Few things make me question what I value more than a mountain of flame encroaching on my neighborhood.

For the past two weeks, my pocket of Southern California has been threatened by the Thomas Fire. Week One primarily threatened Ventura County; week Two, Santa Barbara. As of this writing, 270,000 acres have burned—an area larger than New York City—and the fire's only 45% contained. It's currently the third-largest California fire on record, predicted to reach number one by the time it's snuffed.

Not a record we're hoping for.

My girlfriend and I live one block beyond the current mandatory evacuation zone. Despite the valiant efforts of over eight thousand insanely brave fire fighters, we are at the mercy of fickle winds. Twice already, we have evacuated with our three cats to crash further from the source of smoke and ash and chronic stress. Our cars remain packed with a hodgepodge of necessities and keepsakes. And among those keepsakes are my books.

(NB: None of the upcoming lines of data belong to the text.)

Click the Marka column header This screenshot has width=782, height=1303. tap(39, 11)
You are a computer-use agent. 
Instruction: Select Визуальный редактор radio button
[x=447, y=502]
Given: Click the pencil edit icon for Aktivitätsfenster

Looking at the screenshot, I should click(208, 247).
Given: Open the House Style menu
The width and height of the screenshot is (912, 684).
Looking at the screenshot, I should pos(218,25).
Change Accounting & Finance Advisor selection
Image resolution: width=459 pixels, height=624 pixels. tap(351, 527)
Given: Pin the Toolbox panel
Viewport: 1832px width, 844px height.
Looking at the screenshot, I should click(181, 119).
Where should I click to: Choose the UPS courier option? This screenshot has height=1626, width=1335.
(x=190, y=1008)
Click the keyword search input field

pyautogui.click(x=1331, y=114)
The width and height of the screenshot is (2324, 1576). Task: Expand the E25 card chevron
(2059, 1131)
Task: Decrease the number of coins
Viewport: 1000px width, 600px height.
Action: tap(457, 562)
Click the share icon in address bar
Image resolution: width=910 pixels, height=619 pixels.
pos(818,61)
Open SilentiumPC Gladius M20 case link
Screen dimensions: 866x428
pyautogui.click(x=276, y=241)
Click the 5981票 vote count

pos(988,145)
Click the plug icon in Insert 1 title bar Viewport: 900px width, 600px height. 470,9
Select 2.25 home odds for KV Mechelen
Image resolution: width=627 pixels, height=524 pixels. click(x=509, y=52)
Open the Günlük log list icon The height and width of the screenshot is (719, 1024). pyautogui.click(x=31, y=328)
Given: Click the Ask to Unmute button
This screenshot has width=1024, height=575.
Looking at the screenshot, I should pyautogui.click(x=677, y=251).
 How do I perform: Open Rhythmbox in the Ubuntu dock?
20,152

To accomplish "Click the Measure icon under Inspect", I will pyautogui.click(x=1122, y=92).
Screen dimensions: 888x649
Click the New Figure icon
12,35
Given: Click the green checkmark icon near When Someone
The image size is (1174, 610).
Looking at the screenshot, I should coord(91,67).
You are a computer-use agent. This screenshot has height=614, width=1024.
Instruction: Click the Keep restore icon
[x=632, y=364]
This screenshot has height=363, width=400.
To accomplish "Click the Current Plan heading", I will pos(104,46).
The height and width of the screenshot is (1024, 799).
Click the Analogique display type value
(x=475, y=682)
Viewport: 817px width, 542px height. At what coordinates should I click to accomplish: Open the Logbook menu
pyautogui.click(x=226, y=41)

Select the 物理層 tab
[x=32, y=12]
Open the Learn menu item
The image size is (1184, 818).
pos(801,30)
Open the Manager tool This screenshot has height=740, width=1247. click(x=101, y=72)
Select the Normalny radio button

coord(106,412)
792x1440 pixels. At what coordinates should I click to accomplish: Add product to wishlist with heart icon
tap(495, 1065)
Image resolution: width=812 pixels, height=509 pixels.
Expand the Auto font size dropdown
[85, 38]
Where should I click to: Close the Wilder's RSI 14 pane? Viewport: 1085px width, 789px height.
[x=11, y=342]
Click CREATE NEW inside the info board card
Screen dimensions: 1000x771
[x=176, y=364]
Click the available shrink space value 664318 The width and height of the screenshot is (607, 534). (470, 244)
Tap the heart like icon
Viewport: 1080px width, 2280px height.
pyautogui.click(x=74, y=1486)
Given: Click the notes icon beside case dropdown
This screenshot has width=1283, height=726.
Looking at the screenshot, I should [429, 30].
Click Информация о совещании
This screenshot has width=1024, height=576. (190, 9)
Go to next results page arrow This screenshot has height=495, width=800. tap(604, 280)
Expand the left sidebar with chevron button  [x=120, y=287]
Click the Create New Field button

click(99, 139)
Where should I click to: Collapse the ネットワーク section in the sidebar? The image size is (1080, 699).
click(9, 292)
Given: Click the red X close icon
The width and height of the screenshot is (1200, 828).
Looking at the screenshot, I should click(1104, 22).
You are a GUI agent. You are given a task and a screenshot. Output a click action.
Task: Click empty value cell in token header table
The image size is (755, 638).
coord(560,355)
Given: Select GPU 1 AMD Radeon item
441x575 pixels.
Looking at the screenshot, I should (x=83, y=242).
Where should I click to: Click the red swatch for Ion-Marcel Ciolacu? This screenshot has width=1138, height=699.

But not all my books. I only have room in my car for a fraction of them. A fraction of my movies. A fraction of my everything.

It's easy to know what I'd prioritize if I only had minutes to decide—my girlfriend, our cats, my wallet, the clothes on my back... and yes, my iPhone. In that scenario, I'd let everything else burn to hell. But I haven't had only minutes. I've had hours. I've had days. And therein lies the problem.

The flames have yet to reach us, so I periodically take another look at my belongings—among them, the precious books remaining on my shelves. I rationalize their loss by acknowledging I could always buy them again. In fact, I could repurchase the ones I've already packed in my car. Why did I even bother with those? I'm back to girlfriend, cat, and wallet—only now, with a touch of guilt. Because I've just confronted how worthless collecting all this shit has been. This future ash. This ephemera.

Although I like to think books are among the more worthy items a person could collect, I have mistaken the medium for the message, the plate for the food. I've been going about this all wrong. It's not the books that matter, but the stories that they tell. As long as I think fondly of them, they will never burn.

Besides. There's always the library.